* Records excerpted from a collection
== == ==
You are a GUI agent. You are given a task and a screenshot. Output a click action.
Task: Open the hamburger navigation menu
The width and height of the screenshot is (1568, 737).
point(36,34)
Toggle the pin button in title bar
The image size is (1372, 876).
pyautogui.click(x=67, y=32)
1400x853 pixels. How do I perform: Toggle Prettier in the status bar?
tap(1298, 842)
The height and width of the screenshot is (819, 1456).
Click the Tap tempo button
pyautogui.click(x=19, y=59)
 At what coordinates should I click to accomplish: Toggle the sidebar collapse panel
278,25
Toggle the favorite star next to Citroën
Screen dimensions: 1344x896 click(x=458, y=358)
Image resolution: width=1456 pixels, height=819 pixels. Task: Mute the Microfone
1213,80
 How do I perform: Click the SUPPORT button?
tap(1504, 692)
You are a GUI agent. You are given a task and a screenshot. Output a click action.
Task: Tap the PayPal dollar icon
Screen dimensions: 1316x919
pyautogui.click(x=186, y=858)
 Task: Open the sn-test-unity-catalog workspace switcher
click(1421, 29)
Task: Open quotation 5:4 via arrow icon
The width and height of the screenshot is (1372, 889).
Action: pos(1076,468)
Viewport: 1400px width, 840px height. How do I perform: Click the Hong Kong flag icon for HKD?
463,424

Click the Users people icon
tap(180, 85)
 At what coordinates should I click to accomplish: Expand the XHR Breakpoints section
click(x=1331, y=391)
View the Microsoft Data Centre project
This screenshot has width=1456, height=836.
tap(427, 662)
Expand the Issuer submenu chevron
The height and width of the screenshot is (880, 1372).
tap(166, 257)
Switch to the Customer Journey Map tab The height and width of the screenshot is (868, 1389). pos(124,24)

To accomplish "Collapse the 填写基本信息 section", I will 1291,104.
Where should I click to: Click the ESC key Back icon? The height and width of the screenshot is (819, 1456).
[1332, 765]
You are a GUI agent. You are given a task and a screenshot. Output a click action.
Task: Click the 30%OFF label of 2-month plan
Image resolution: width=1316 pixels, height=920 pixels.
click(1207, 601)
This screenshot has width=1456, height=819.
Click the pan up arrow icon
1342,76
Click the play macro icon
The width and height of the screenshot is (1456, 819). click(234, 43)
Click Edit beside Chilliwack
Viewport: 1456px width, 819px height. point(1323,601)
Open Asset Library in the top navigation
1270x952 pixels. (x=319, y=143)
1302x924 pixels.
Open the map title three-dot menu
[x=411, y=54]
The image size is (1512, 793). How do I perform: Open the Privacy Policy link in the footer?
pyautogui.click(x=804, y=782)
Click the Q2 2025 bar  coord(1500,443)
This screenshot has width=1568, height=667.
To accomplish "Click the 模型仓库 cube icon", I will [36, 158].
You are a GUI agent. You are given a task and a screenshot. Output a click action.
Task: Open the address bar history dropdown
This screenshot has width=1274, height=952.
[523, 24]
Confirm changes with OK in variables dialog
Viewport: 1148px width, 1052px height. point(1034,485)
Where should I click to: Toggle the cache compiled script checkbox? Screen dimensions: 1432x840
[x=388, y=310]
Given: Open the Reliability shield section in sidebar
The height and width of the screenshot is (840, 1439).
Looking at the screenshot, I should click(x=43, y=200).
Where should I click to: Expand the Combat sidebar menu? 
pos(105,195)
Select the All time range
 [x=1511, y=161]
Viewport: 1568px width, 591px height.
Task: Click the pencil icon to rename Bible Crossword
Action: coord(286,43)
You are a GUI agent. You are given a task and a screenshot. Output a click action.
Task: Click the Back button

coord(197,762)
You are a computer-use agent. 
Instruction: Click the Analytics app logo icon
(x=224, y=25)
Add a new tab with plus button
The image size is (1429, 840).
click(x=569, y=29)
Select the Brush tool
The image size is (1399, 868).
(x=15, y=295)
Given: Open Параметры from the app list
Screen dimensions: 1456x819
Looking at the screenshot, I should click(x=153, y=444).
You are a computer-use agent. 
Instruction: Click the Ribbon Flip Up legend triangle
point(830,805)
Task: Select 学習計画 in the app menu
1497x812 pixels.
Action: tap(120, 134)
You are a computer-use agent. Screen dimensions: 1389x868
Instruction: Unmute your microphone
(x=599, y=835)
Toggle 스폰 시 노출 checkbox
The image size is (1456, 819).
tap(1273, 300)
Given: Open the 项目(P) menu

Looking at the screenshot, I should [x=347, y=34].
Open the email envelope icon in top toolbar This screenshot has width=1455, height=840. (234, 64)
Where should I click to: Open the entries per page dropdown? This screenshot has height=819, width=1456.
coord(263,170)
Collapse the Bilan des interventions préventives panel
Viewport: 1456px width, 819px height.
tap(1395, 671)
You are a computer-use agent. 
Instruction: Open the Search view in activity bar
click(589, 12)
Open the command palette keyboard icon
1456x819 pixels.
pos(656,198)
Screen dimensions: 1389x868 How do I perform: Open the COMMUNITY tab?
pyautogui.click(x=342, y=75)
== == ==
* Work task
The response should consist of all the entries, reproduced word for word.

* Expected answer
You are a GUI agent. You are given a task and a screenshot. Output a click action.
Task: Open the hamburger navigation menu
The width and height of the screenshot is (1568, 737).
point(36,34)
Toggle the pin button in title bar
The image size is (1372, 876).
pyautogui.click(x=67, y=32)
1400x853 pixels. How do I perform: Toggle Prettier in the status bar?
tap(1298, 842)
The height and width of the screenshot is (819, 1456).
Click the Tap tempo button
pyautogui.click(x=19, y=59)
 At what coordinates should I click to accomplish: Toggle the sidebar collapse panel
278,25
Toggle the favorite star next to Citroën
Screen dimensions: 1344x896 click(x=458, y=358)
Image resolution: width=1456 pixels, height=819 pixels. Task: Mute the Microfone
1213,80
 How do I perform: Click the SUPPORT button?
tap(1504, 692)
You are a GUI agent. You are given a task and a screenshot. Output a click action.
Task: Tap the PayPal dollar icon
Screen dimensions: 1316x919
pyautogui.click(x=186, y=858)
 Task: Open the sn-test-unity-catalog workspace switcher
click(1421, 29)
Task: Open quotation 5:4 via arrow icon
The width and height of the screenshot is (1372, 889).
Action: pos(1076,468)
Viewport: 1400px width, 840px height. How do I perform: Click the Hong Kong flag icon for HKD?
463,424

Click the Users people icon
tap(180, 85)
 At what coordinates should I click to accomplish: Expand the XHR Breakpoints section
click(x=1331, y=391)
View the Microsoft Data Centre project
This screenshot has width=1456, height=836.
tap(427, 662)
Expand the Issuer submenu chevron
The height and width of the screenshot is (880, 1372).
tap(166, 257)
Switch to the Customer Journey Map tab The height and width of the screenshot is (868, 1389). pos(124,24)

To accomplish "Collapse the 填写基本信息 section", I will 1291,104.
Where should I click to: Click the ESC key Back icon? The height and width of the screenshot is (819, 1456).
[1332, 765]
You are a GUI agent. You are given a task and a screenshot. Output a click action.
Task: Click the 30%OFF label of 2-month plan
Image resolution: width=1316 pixels, height=920 pixels.
click(1207, 601)
This screenshot has width=1456, height=819.
Click the pan up arrow icon
1342,76
Click the play macro icon
The width and height of the screenshot is (1456, 819). click(234, 43)
Click Edit beside Chilliwack
Viewport: 1456px width, 819px height. point(1323,601)
Open Asset Library in the top navigation
1270x952 pixels. (x=319, y=143)
1302x924 pixels.
Open the map title three-dot menu
[x=411, y=54]
The image size is (1512, 793). How do I perform: Open the Privacy Policy link in the footer?
pyautogui.click(x=804, y=782)
Click the Q2 2025 bar  coord(1500,443)
This screenshot has width=1568, height=667.
To accomplish "Click the 模型仓库 cube icon", I will [36, 158].
You are a GUI agent. You are given a task and a screenshot. Output a click action.
Task: Open the address bar history dropdown
This screenshot has width=1274, height=952.
[523, 24]
Confirm changes with OK in variables dialog
Viewport: 1148px width, 1052px height. point(1034,485)
Where should I click to: Toggle the cache compiled script checkbox? Screen dimensions: 1432x840
[x=388, y=310]
Given: Open the Reliability shield section in sidebar
The height and width of the screenshot is (840, 1439).
Looking at the screenshot, I should click(x=43, y=200).
Where should I click to: Expand the Combat sidebar menu? 
pos(105,195)
Select the All time range
 [x=1511, y=161]
Viewport: 1568px width, 591px height.
Task: Click the pencil icon to rename Bible Crossword
Action: coord(286,43)
You are a GUI agent. You are given a task and a screenshot. Output a click action.
Task: Click the Back button

coord(197,762)
You are a computer-use agent. 
Instruction: Click the Analytics app logo icon
(x=224, y=25)
Add a new tab with plus button
The image size is (1429, 840).
click(x=569, y=29)
Select the Brush tool
The image size is (1399, 868).
(x=15, y=295)
Given: Open Параметры from the app list
Screen dimensions: 1456x819
Looking at the screenshot, I should click(x=153, y=444).
You are a computer-use agent. 
Instruction: Click the Ribbon Flip Up legend triangle
point(830,805)
Task: Select 学習計画 in the app menu
1497x812 pixels.
Action: tap(120, 134)
You are a computer-use agent. Screen dimensions: 1389x868
Instruction: Unmute your microphone
(x=599, y=835)
Toggle 스폰 시 노출 checkbox
The image size is (1456, 819).
tap(1273, 300)
Given: Open the 项目(P) menu

Looking at the screenshot, I should [x=347, y=34].
Open the email envelope icon in top toolbar This screenshot has width=1455, height=840. (234, 64)
Where should I click to: Open the entries per page dropdown? This screenshot has height=819, width=1456.
coord(263,170)
Collapse the Bilan des interventions préventives panel
Viewport: 1456px width, 819px height.
tap(1395, 671)
You are a computer-use agent. 
Instruction: Open the Search view in activity bar
click(589, 12)
Open the command palette keyboard icon
1456x819 pixels.
pos(656,198)
Screen dimensions: 1389x868 How do I perform: Open the COMMUNITY tab?
pyautogui.click(x=342, y=75)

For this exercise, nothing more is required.